Isotope analyses of CH4 were done at the laboratories of the University of
Eastern Finland by gas chromatography isotope ratio mass spectrometry
(GC-IRMS; Thermo Finnigan Delta XP, Germany) equipped with a
preconcentration unit (Precon, Thermo Scientific, Germany; Dorodnikov et al., 2013). If needed, samples were diluted. Values
are expressed as δ13C relative to VPDB (Vienna Pee Dee
Belemnite Standard) using a standard gas with known 13C values.
The standard error of five repeated measurements of isotope standard was less
than 0.5 ‰ for CH4. Methane concentrations of all
samples were separately analysed by gas chromatography (Hewlett Packard
5890A) equipped with a flame ionization detector (FID) for CH4
(Mörsky et al., 2008). The Keeling plot method
(Pataki et al., 2003) was used to determine the δ13C-value of emitted CH4. According to this method, the δ13C value of the emitted CH4 is obtained by plotting the measured
δ13C values against the inverse of CH4 concentrations,
where the intercept of the linear equation with the y axis is the δ13C value of the emitted CH4.
EC measurements
The landscape-scale CH4 fluxes were measured by the EC technique during
the period from mid-May to early October 2008. The CO2 fluxes, measured
simultaneously with the CH4 flux data presented in this paper, have
already been reported in Marushchak et al. (2013) and Kiepe et al. (2013).

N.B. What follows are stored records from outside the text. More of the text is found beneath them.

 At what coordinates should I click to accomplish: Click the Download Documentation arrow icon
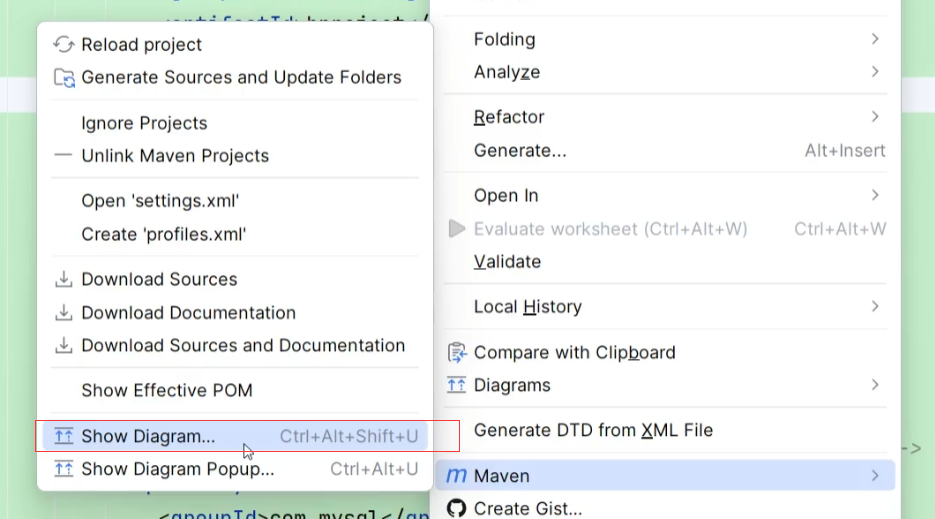coord(64,313)
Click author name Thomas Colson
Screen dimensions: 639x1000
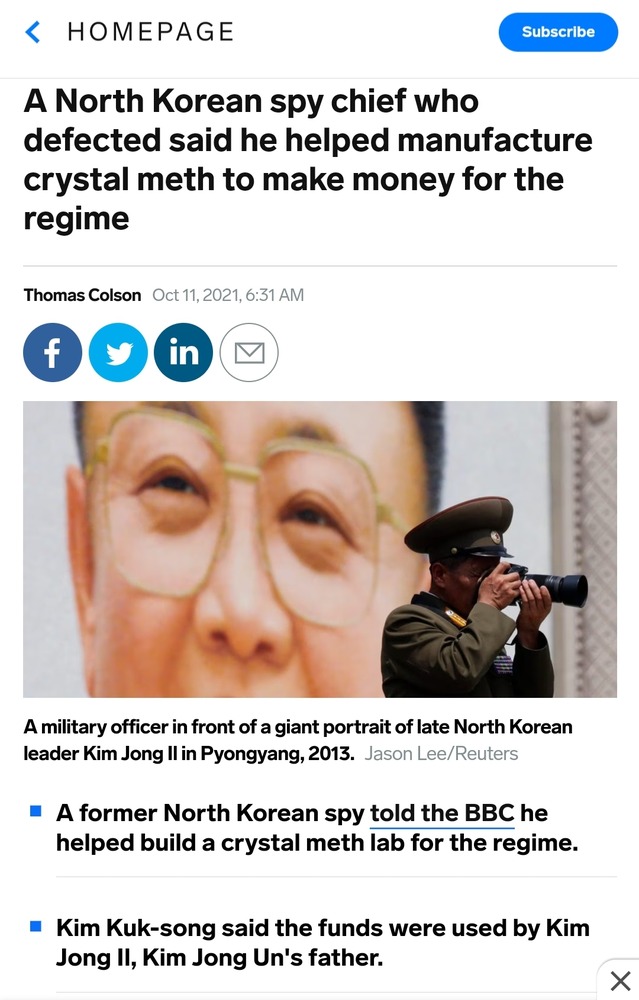pos(82,295)
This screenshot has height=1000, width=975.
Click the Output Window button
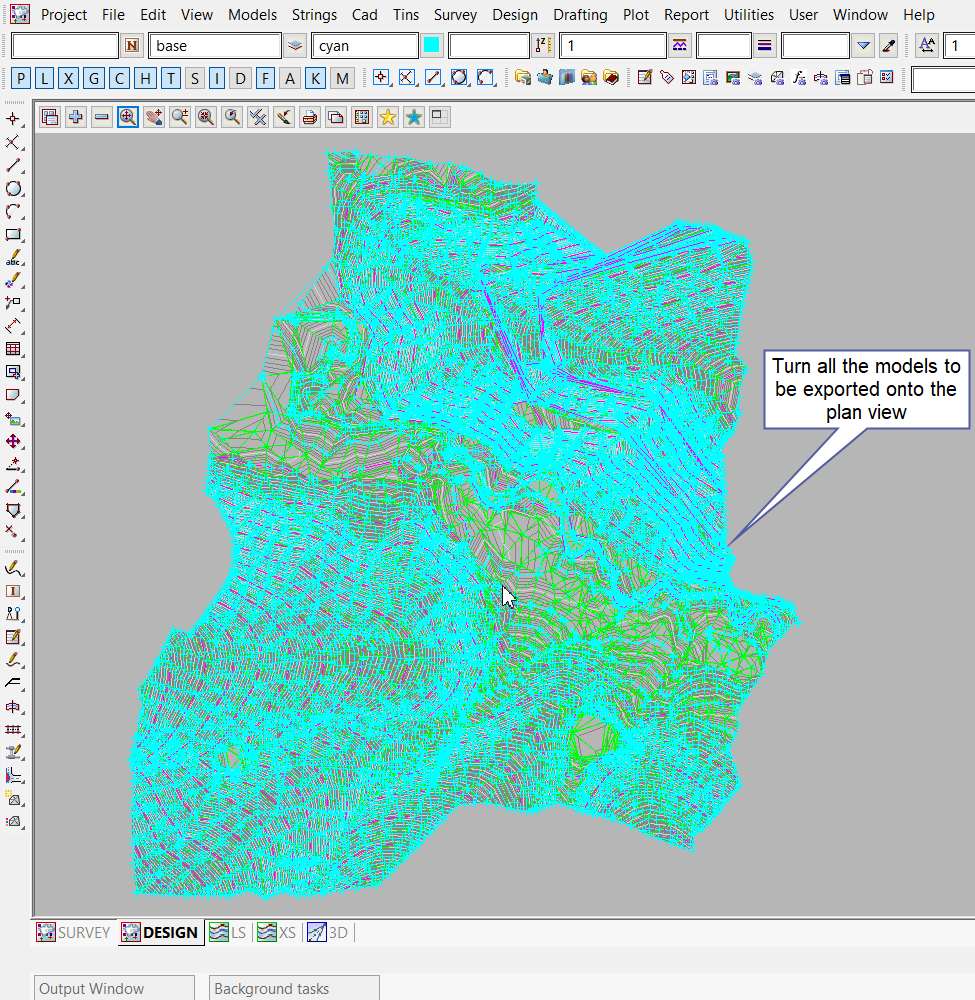pos(114,988)
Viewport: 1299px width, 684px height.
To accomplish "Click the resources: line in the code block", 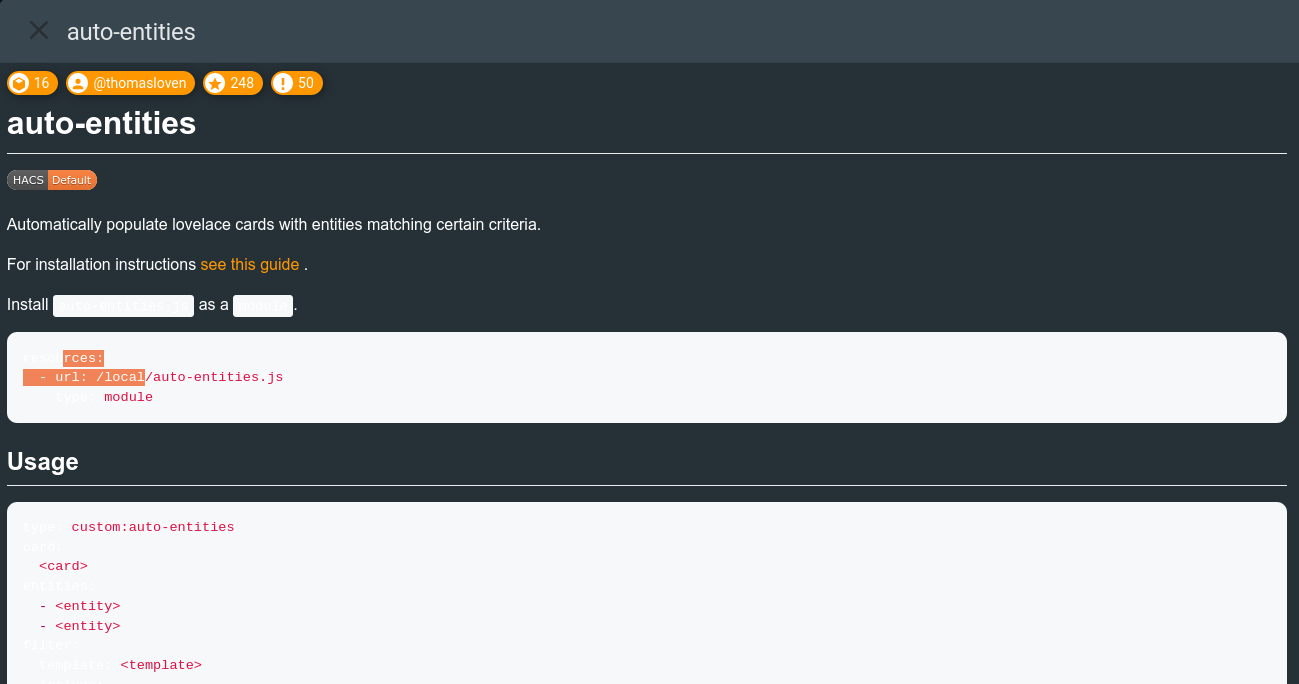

Fluctuations in the vertical wind speed were measured at a height of 2.75 m
above the ground using a three-dimensional sonic anemometer (R3, Gill
Instruments Ltd, UK). A quantum cascade laser (QCL) spectrometer was used
for CH4 concentration measurements (Aerodyne Inc., USA). The CH4
fluxes were calculated and corrected for theoretical separation between
instruments and attenuation of the CH4 signal in the intake tube using
the software package, AltEddy version 3.5 (Alterra, University of
Wageningen, The Netherlands). Methane fluxes were further corrected for
simultaneous flux of H2O (Webb et al., 1980). Further
data processing and quality control followed the standard methodology of
Aubinet et al. (1999) and Foken et al. (2005). Calculation of the source
area for the flux measurements followed the principles described in Soegaard
et al. (2000) and Marushchak et al. (2013), where LCTs were based on a
QuickBird satellite image classification.

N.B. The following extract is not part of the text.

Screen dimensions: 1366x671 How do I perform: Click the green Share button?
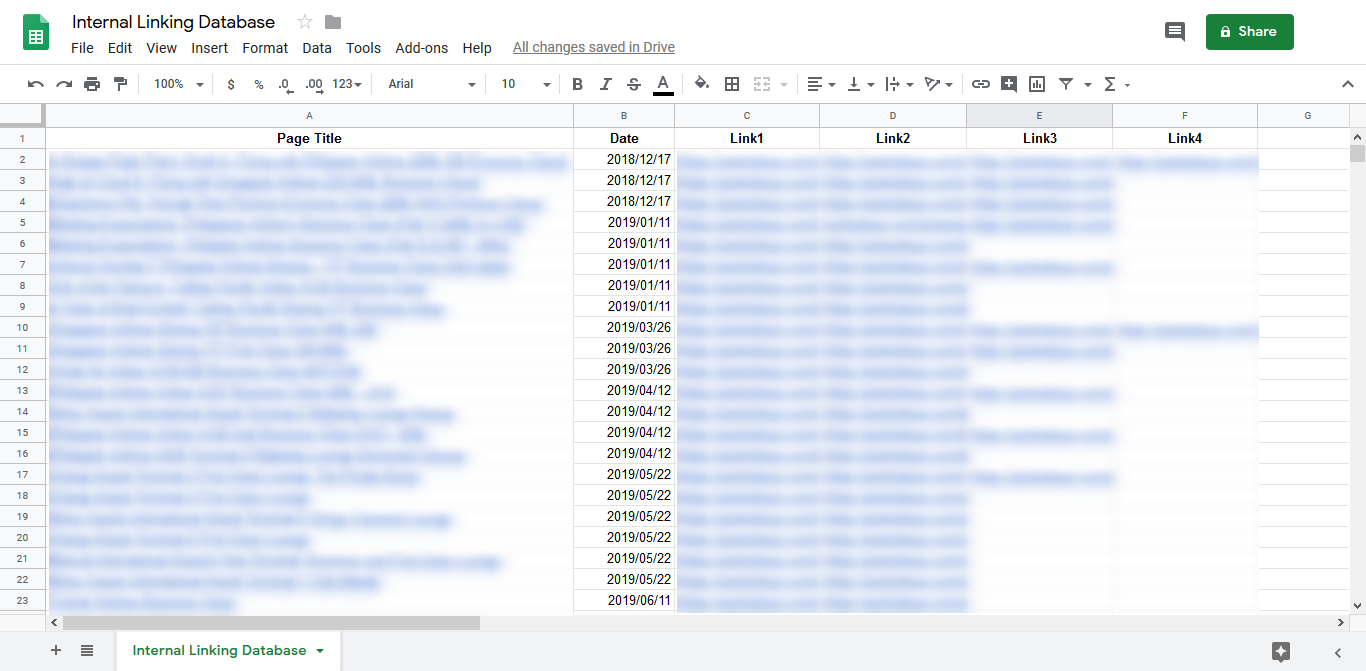[1249, 32]
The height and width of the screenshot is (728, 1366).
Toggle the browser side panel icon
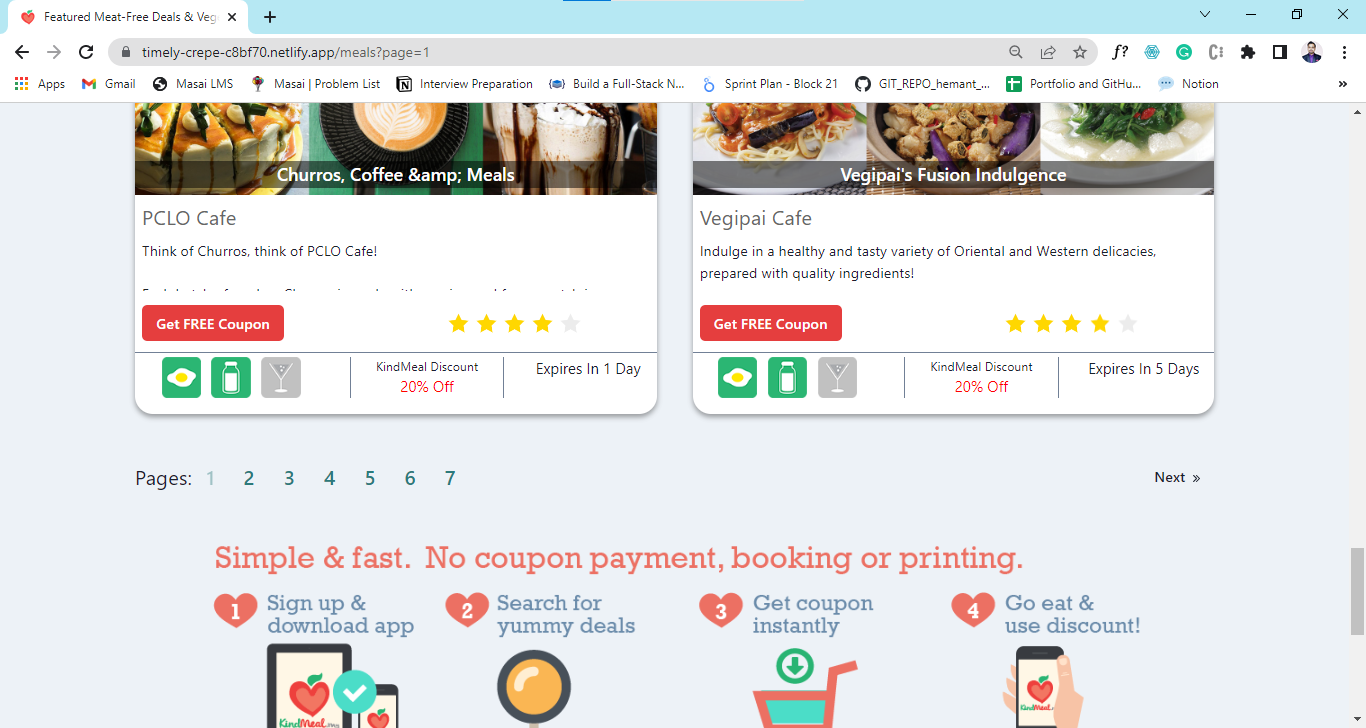click(1279, 52)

ResultsClimatic conditions during the study period
Plot-scale measurements of CH4 fluxes on terrestrial sites and lakes
were made primarily during the 2007 and 2008 growing seasons and less
frequently during the cold season in between (Fig. 3a and b). A detailed
discussion of weather conditions during the study period can be found in
Marushchak et al. (2011). In brief, mid-summer temperatures were higher than
the long-term averages during both years, and July was hotter in 2007 (17.9 ∘C) than in 2008 (15.8 ∘C). The amount of
precipitation received during the two growing seasons was comparable to the
long-term regional precipitation. In 2008, a period from mid-May through
early October was covered by simultaneous plot-scale and EC measurements
(Fig. 3c). In the beginning of this measurement campaign, there was still a
90 % snow cover and soil temperatures were below the freezing point. By
early October, the diurnal average air temperatures had again dropped close
to zero and the maximum active layer thickness varied from 41 cm to greater
than 120 cm depending on the land cover type.
Seasonal distribution of daily values of chamber and EC measured
CH4 fluxes during the period from July 2007 to October 2008. Top panel:
raw data as measured by the chamber method at dominant terrestrial land
cover types (LCTs); Middle panel: daily mean fluxes measured using chambers
at terrestrial LCTs and lakes interpolated over the study period; Bottom
panel: a comparison of the daily fluxes measured using EC technique with the
plot-scale chamber data integrated over the EC footprint area and over the
QuickBird map area for the whole study region of 98.6 km2.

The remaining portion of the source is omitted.